La première question qui se dégage de la parade médiatique des festivités de Yamoussoukro est de savoir comment se fait-il que le prestigieux prix de la recherche de la paix porte le nom de notre premier président Félix Houphouët-Boigny, et que nous Ivoiriens et Ivoiriennes, nous cherchons encore nos repères de dialogue, de paix et de réconciliation ? Pourquoi ceux qui se réclament être héritiers politiques des idéaux de paix sont fossoyeurs et broyeurs de paix en Côte d’Ivoire et érigent la corruption flagrante par intimidation, l’injustice, et la violence en instrument d’accès et d’exercice du pouvoir?

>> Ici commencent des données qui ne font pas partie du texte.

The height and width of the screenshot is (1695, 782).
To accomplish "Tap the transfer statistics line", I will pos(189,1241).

Pourquoi sont-ils dogmatiquement hermétiques à l’idée de dialogue et de réconciliation des populations ivoiriennes qui n’aspirent qu’à la paix et à la réconciliation, car ce sont elles les premières et dernières victimes des turpitudes des acteurs politiques ?

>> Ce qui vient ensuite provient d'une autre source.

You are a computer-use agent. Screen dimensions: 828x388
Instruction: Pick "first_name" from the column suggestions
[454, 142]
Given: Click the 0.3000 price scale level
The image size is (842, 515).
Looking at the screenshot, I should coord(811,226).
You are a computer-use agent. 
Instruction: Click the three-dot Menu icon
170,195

Mais au-delà de ceux qui se réclament Houphouetistes, la prétention des idoles politiques au droit à l’adoration de notre part malgré leur palmarès évident d’anti-Houphouétisme, n’est pas l’unique explication de l’anachronisme sémantique de la cérémonie de « remise du Prix de la Paix Félix Houphouët-Boigny » à Yamoussoukro. (…)

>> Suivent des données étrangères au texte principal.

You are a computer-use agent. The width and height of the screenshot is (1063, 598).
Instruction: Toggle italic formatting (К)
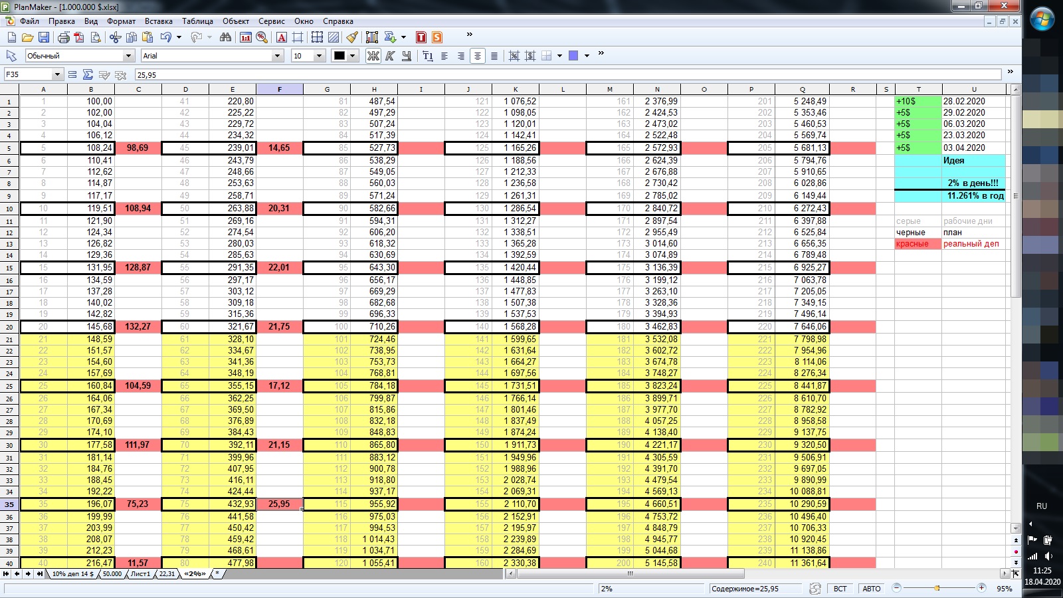pos(390,56)
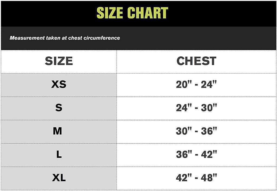Select the XS size cell

pos(59,85)
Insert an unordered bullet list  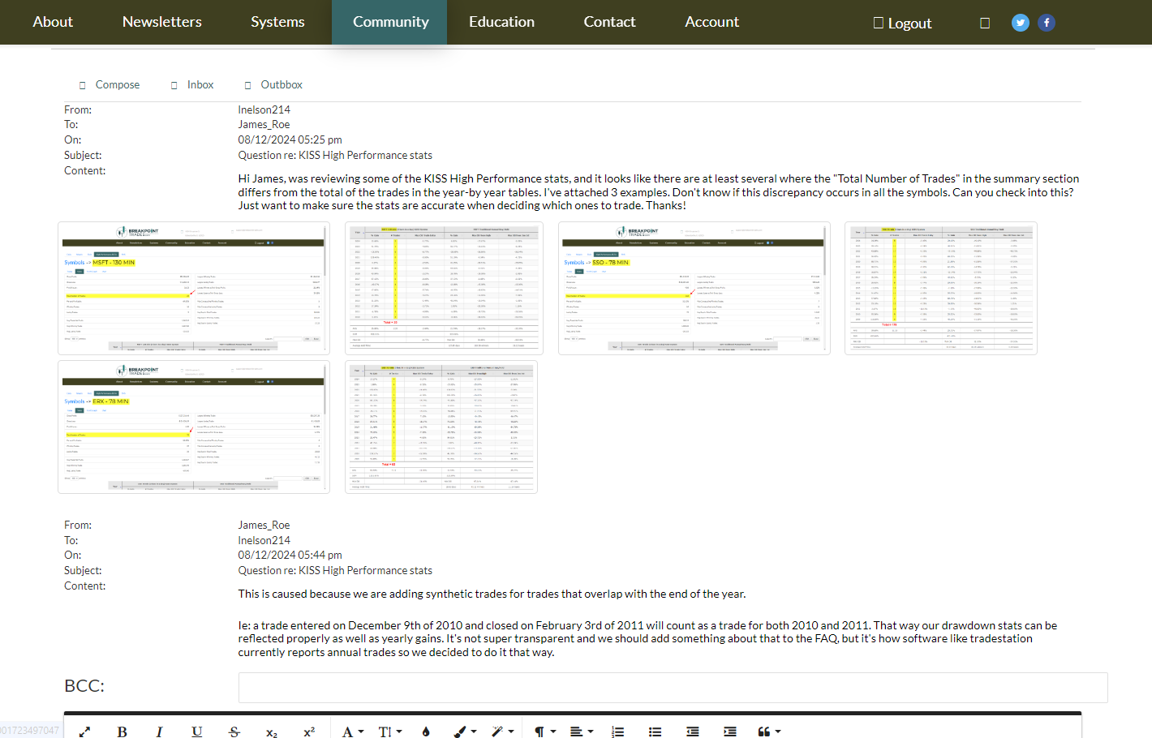(x=655, y=732)
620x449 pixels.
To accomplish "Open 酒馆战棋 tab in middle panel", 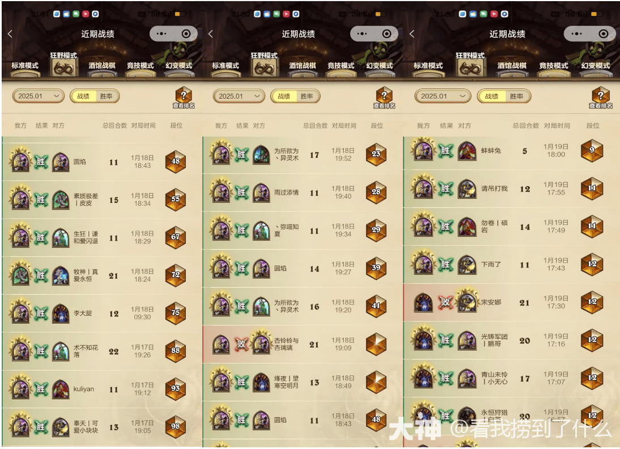I will (303, 66).
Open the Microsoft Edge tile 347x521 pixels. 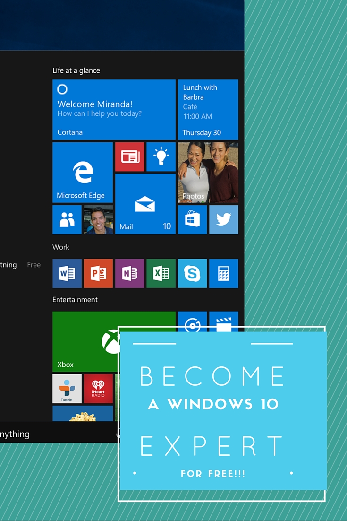coord(83,173)
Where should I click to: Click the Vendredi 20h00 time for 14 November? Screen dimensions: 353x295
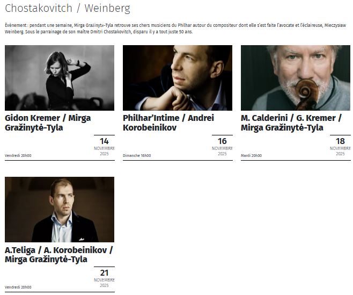click(18, 156)
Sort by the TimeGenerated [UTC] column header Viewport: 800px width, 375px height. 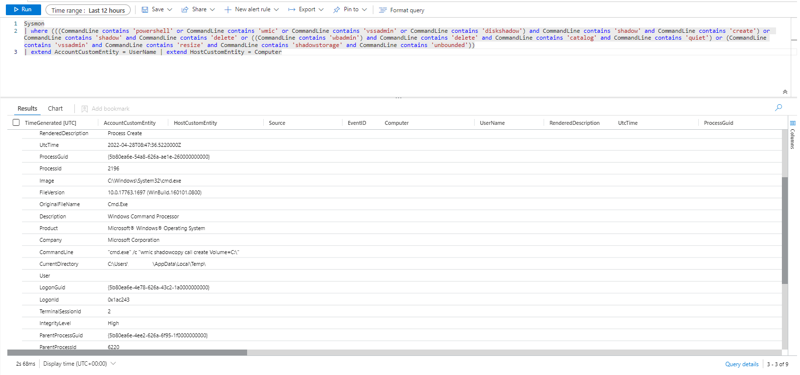50,123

En effet, comment comprendre qu’en plein vingt-et-unième, et avec tout ce que nos populations ont subi et subissent en Côte d’Ivoire depuis le coup d’État fatal de 1999, en passant par « les temps Guéi, la rébellion de 2002, la grande crise post-électorale de 2010, 2020 et son lot de violences, qu’aucun leader ivoirien, aucun parti politique ivoirien, aucun groupe de la « société civile », aucun leader religieux, gardien de Temples Divins, aucun groupe « de sages des chefferies traditionnelles », aucun intellectuel ou artiste ivoirien ou africain crédible, pour ne pas parler des institutions africaines régionales et continentales ni de la fameuse « communauté internationale », ne soit encore venu sur le « zegrepa « la place publique ivoirienne, africaine et internationale pour dire simplement, gentiment mais fermement à toute la classe politique ivoirienne : Au nom de la Paix et pour les pauvres populations qui partagent cette partie de la Terre des Hommes/Femmes, et aussi au nom du bon sens : Aucune goutte de sang supplémentaire ne mérite d’être versée en Côte d’Ivoire en votre nom ou à cause de Vous ». Ce fut une Côte d’Ivoire de valeurs humaines qui a attiré ceux qui, ayant bénéficié de la générosité et de l’hospitalité, ont cru bon de s’y installer…
Pourquoi ce paradoxe moqueur, ironique ?
C’est vrai que le coq a déjà chanté, et que « le monde entier » surtout « la communauté internationale » a déjà entendu et jouit de la mélodieuse harmonie de ce chant de coq annonciateur de la « pacification de la Côte d’Ivoire » et d’une énième aube africaine héritière de « la mission civilisatrice » française. Mais certains d’entre nous, solitaires ermites du désert certes, et la grande majorité du peuple ivoirien et africain, refusent d’être les dupes risibles d’un fatal aveuglément.
Qu’on nous épargne les prochaines cérémonies de remise « de Prix Félix Houphouët-Boigny/UNESCO de la recherche de la paix » sans engagement pour les idéaux humanistes et réduisant cette noble vision désormais à une cynique phraséologie… Qu’on nous restitue la Côte d’Ivoire, pays de partage, sans exclure ceux/celles qui l’ont défendu et bâti depuis l’époque coloniale.